NSW and Victoria push to scrap stamp duty but will land tax save you money?
Calls for scrapping stamp duty are gaining traction in the midst of the COVID-19 pandemic, as the states look for ways to stimulate their battered economies.
Critics of stamp duty point to its transactional, front-end nature, and the burden that creates for first-home buyers and those looking to invest, upsize, downsize, or relocate.
"Stamp duty is a horrible tax because it adds a huge impost to the purchase of a property, adds to poor housing affordability and distorts decisions as to where to spend or invest," AMP chief economist Shane Oliver tells Money.
"And it leaves states overly dependent on property booms for revenue which then is highly cyclical."
Against the backdrop of heightened job insecurity and slow income growth due to COVID-19, there is a bipartisan push by state ministers in both New South Wales (NSW) and Victoria for the abolishment of stamp duty.
"Stamp duty on residential properties are particularly costly as they add to the cost of buying a house and therefore discourage people from downsizing, or moving closer to preferred jobs, schools and family," notes a NSW Treasury discussion paper.
The commonly raised alternative is to replace stamp duty with increased land tax, thereby removing the up-front transactional barrier that contributes to the above problems.
"Stamp duty is a major source of revenue for state governments, but land tax and GST reform are the obvious mechanisms to maintain this revenue," says Peter Bembrick from HLB Mann Judd.
"A logical alternative to stamp duty would be a land tax which would apply to all property owners rather than narrower base of the 4-6% of properties that transact each year," notes Corelogic.

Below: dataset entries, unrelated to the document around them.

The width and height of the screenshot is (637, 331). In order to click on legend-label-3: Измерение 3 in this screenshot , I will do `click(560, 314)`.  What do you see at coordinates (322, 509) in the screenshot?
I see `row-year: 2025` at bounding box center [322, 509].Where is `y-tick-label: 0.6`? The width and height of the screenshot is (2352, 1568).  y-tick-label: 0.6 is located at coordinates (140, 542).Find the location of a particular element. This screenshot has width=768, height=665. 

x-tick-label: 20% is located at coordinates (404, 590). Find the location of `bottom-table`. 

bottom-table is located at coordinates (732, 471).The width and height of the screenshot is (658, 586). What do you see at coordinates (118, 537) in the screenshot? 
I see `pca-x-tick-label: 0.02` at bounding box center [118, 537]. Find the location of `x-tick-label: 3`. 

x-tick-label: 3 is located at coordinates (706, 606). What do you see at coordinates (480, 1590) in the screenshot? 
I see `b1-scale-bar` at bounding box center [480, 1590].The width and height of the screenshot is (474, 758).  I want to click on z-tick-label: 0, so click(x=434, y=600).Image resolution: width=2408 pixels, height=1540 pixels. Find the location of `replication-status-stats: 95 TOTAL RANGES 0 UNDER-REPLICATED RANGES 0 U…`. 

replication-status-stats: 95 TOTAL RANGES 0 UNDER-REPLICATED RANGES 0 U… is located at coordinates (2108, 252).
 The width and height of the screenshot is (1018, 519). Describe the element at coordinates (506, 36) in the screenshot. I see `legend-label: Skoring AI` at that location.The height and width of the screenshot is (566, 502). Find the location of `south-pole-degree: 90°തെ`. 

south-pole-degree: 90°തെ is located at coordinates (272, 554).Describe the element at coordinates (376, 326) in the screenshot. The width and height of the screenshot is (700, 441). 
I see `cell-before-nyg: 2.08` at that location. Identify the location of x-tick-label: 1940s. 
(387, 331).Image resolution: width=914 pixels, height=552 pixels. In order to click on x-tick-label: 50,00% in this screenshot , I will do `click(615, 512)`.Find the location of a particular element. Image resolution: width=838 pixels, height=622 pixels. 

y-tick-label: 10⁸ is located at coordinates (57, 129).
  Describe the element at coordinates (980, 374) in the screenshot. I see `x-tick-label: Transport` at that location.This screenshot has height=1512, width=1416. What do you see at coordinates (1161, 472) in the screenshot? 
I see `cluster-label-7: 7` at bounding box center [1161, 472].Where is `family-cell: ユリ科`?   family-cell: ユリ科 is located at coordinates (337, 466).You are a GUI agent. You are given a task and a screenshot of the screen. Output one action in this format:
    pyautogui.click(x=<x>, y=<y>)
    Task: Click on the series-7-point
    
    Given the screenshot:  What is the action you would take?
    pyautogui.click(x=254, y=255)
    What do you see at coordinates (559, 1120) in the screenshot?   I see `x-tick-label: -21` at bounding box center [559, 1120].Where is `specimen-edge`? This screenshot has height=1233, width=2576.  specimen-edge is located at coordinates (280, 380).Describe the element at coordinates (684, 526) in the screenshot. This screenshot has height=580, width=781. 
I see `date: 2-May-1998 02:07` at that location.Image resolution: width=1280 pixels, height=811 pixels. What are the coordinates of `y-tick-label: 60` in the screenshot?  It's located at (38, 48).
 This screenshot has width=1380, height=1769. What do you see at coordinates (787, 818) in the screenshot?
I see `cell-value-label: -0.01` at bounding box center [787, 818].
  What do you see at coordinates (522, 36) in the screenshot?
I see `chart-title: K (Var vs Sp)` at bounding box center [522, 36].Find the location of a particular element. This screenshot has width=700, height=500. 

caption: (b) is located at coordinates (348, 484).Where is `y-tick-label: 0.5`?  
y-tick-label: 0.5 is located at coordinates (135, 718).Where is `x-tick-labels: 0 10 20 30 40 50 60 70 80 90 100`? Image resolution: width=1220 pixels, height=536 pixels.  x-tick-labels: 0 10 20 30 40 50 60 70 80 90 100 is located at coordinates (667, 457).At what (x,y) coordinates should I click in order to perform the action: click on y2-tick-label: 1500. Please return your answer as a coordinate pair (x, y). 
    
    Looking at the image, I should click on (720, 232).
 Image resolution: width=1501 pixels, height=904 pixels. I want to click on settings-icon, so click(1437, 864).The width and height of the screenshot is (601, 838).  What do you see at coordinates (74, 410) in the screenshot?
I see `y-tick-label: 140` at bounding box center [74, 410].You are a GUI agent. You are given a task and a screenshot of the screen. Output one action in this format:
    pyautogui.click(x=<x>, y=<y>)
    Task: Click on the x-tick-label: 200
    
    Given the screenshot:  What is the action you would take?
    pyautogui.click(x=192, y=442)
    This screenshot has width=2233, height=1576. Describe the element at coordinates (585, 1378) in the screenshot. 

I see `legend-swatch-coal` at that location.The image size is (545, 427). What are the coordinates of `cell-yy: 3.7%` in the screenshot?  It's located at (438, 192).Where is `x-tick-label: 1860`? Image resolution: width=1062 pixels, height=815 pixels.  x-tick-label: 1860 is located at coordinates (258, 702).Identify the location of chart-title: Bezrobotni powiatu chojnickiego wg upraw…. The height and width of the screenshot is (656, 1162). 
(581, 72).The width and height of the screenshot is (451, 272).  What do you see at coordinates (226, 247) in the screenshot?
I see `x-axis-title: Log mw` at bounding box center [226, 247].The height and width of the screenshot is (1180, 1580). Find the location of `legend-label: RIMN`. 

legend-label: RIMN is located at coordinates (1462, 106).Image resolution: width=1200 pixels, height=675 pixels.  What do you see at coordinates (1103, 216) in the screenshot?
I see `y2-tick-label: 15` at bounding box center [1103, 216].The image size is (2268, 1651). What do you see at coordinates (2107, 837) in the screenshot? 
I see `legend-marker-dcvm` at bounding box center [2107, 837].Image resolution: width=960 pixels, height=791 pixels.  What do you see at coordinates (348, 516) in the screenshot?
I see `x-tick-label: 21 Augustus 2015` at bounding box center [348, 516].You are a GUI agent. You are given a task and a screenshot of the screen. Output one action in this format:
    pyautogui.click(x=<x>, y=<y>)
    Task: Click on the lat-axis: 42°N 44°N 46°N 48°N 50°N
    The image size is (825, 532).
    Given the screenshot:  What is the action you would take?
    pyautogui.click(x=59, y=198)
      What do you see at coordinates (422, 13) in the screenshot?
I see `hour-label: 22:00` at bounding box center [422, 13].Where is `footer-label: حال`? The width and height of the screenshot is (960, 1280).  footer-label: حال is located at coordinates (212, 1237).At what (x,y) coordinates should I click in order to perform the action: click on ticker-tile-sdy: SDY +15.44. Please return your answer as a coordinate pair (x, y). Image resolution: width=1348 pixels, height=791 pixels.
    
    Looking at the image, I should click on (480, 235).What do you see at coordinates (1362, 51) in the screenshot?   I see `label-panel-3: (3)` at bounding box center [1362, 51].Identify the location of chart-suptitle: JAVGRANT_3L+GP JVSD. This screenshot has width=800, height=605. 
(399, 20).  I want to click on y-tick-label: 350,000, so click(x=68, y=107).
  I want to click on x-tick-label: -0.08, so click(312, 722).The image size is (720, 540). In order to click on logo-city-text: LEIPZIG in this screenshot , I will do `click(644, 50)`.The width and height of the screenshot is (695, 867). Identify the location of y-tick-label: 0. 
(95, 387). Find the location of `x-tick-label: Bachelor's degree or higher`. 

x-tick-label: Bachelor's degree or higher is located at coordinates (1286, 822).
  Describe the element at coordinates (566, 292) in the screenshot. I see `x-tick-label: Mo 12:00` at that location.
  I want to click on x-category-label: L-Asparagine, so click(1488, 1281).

The ACT has led the way here, committing in 2012 to a 20-year plan to phase out stamp duty and replace it with a broader land tax and higher rates. In 2019, it was abolished for first home buyers and on commercial properties worth $1.5 million or less.
This kind of state revenue redistribution is supported by economists.
"I would like to see a land tax levied at a very low percentage rate, to ultimately raise the same revenue as stamp duty," Oliver says.
PwC has modelled the impact of letting people choose between stamp duty upfront, which is roughly $50,000 for a median-priced house in Sydney, or land tax over time in smaller instalments.
It found that for those who opted to pay land tax, the savings would ultimately be greater because people borrow to pay stamp duty and spend a lifetime paying it back.
"The modelling our team has done shows a median home owner would save $10,000 over their lifetime if they paid land tax instead of stamp duty," says PWC partner Paul Abbey.
Once the house was bought with land tax, it would stay that way until all property was under that system.
Additional benefits include changing the supply response.
"No stamp duty may attract more people to turn over property leading to greater economic benefits."